Duggan told Politico in August 2017 that he would run Biden’s campaign if Biden decided to run.   

“Well, you know, I’d do it if Joe Biden wanted,” Duggan told Politico’s Off Message podcast. 

Biden and Duggan have become close over the past few years. Last year, Biden recorded a robocall on the eve of the mayoral primary election after Duggan called the former vice president on his cell phone for help.

“He said are you sure you didn’t want anything else,” Duggan recalled. “He was very effective.”

On Monday, Biden reignited speculation that he will run for president when he said he believes he is the “most qualified person” to run for president and indicated that he will be making a decision in the next two months.

“I’ll be as straight with you as I can. I think I’m the most qualified person in the country to be president,” Biden said at a book tour at the University of Montana. “The issues that we face as a country today are the issues that have been in my wheelhouse, that I’ve worked on my whole life.”

“No one should run for the job unless they believe that they would be qualified doing the job. I’ve been doing this my whole adult life, and the issues that are the most consequential relating to the plight of the middle class and our foreign policy are things that I have — even my critics would acknowledge, I may not be right but I know a great deal about it,” he added.

Biden said he plans to meet with his family before making the decision.

“I have two young grandchildren my son left who love me and adore me and want me around. I want to be there to take care of them, so we’ve got to figure out whether or not this is something we can all do as a family,” he said. “We’re going to make that decision in the next six weeks to two months, and that’s the basis of the decision.”
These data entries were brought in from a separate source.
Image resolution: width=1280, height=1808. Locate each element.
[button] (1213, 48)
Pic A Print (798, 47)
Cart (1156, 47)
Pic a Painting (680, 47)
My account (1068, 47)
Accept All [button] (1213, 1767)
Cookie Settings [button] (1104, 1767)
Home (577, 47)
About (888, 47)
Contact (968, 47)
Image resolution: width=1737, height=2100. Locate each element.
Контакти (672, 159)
It’s unclear what would happen if Duggan ended up working full-time on Biden’s campaign and whether he would resign or work both jobs simultaneously. The primary elections begin in Iowa on Feb. 3, 2020, but campaigning for most candidates begins months earlier.

The general election is in November 2020.

Biden became a major advocate for Detroit as the vice president, visiting the city numerous times under Duggan’s leadership. In 2014, Duggan introduced Biden, both of whom are Irish, at the  Michigan North American International Auto Show. 

“He’s loved it here,” Duggan told Politico.

Duggan would be an interesting choice in a swing state that narrowly went to Trump in 2016. The mayor has built one of the most formidable political machines in the state, raising millions of dollars inside and outside of the city. A large share of that money comes from the other side of the aisle – Republicans, who have taken a liking to Duggan for being corporate-friendly as banks and developers look to cash in on downtown Detroit’s renaissance.

They are both moderate Democrats and not part of the progressive wing that has gained traction after Hillary Clinton’s miserable campaign allowed a brash reality TV star and billionaire to become president.

Duggan was a big Clinton supporter, and some of his top campaign aides helped run the race in Michigan.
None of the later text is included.